PROBLEM REQUIREMENTS: Return, from the material below, each line in which the word "agent" is present.
·····
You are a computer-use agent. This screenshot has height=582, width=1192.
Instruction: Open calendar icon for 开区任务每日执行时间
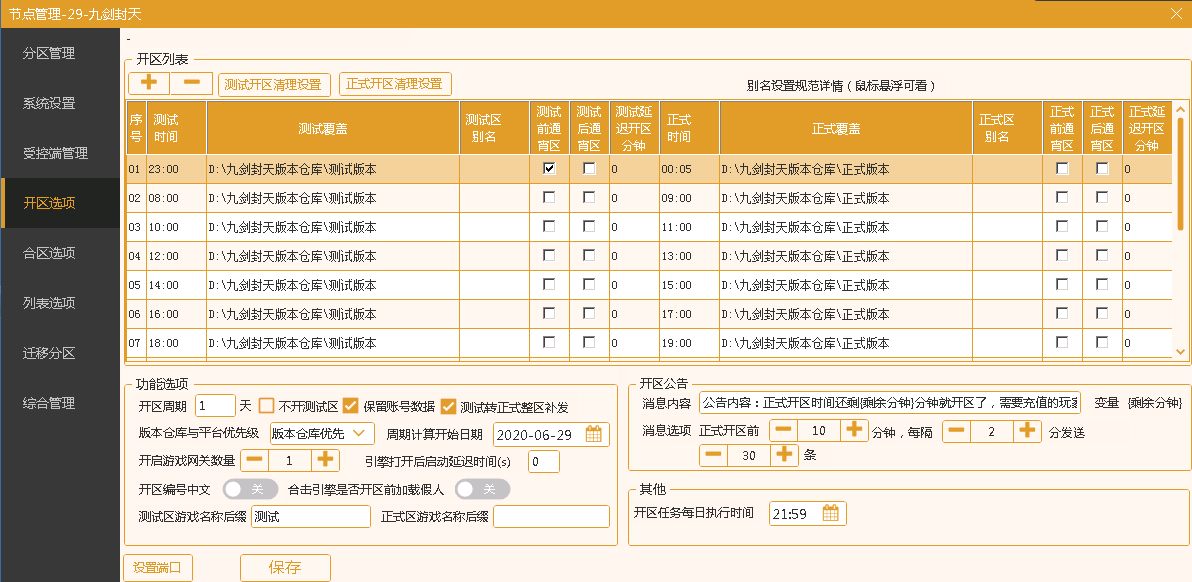click(831, 513)
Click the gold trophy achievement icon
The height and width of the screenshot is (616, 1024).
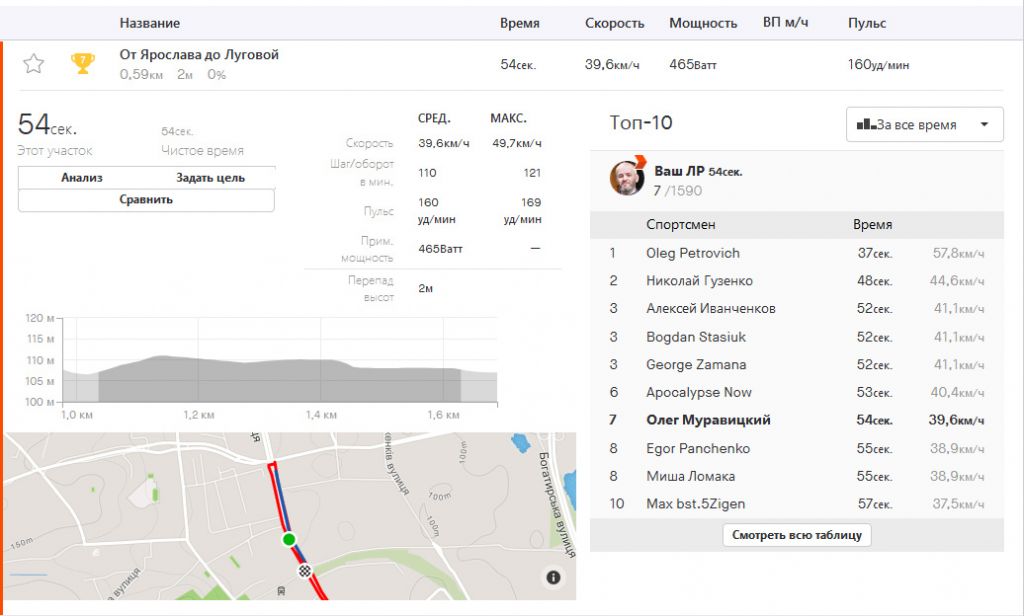(x=82, y=64)
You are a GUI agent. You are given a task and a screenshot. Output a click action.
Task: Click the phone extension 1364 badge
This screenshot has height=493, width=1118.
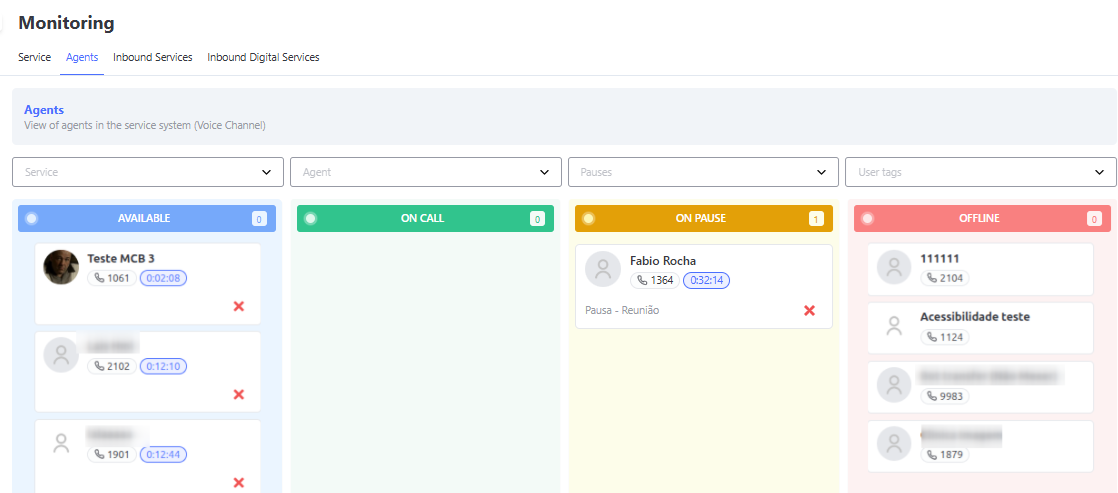655,280
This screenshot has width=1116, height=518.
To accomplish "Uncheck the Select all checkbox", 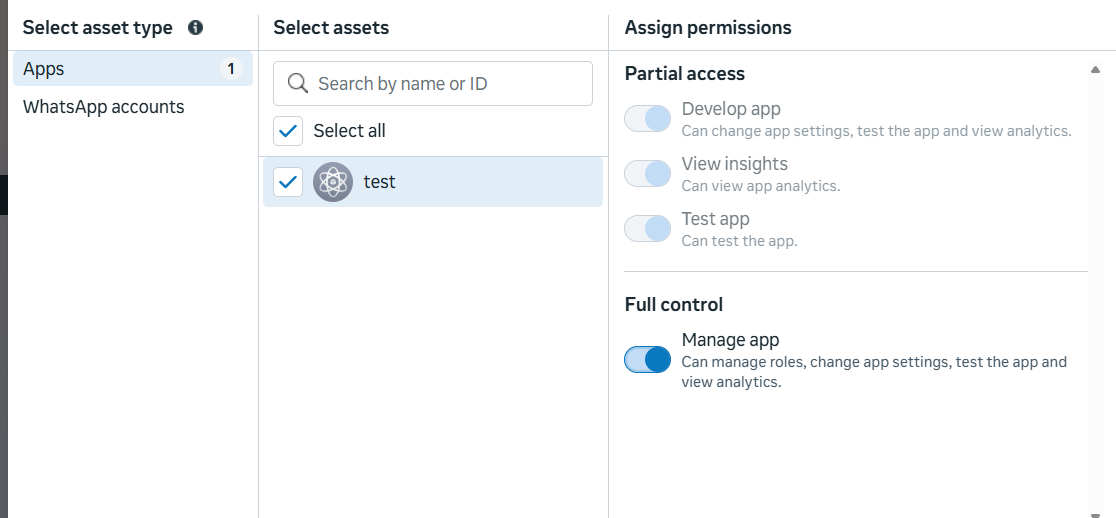I will tap(288, 131).
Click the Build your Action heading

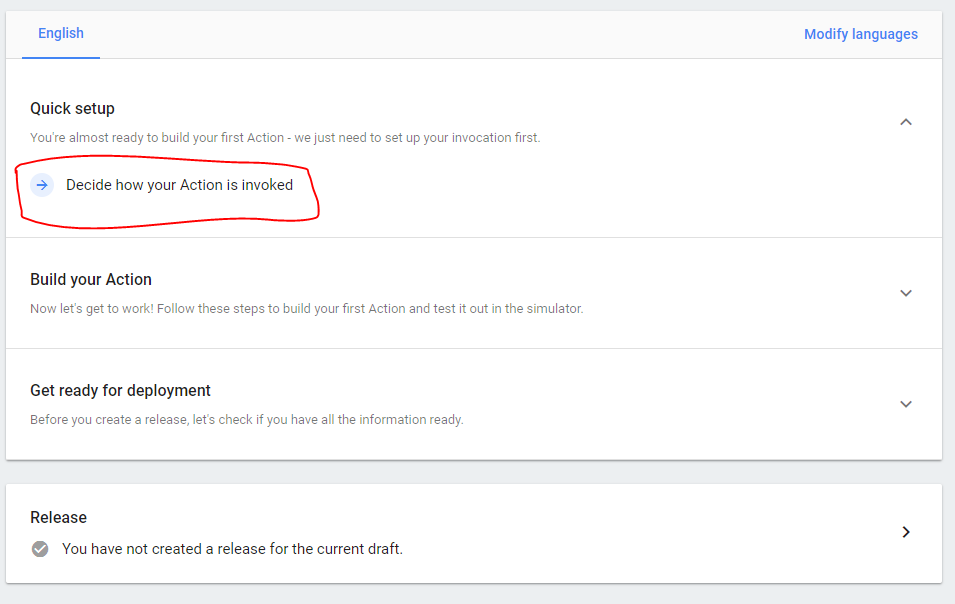point(91,279)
·····
RESPONSE AREA:
You are a computer-use agent. This screenshot has height=582, width=1192.
You are a GUI agent. You are given a task and a screenshot. Output a click action.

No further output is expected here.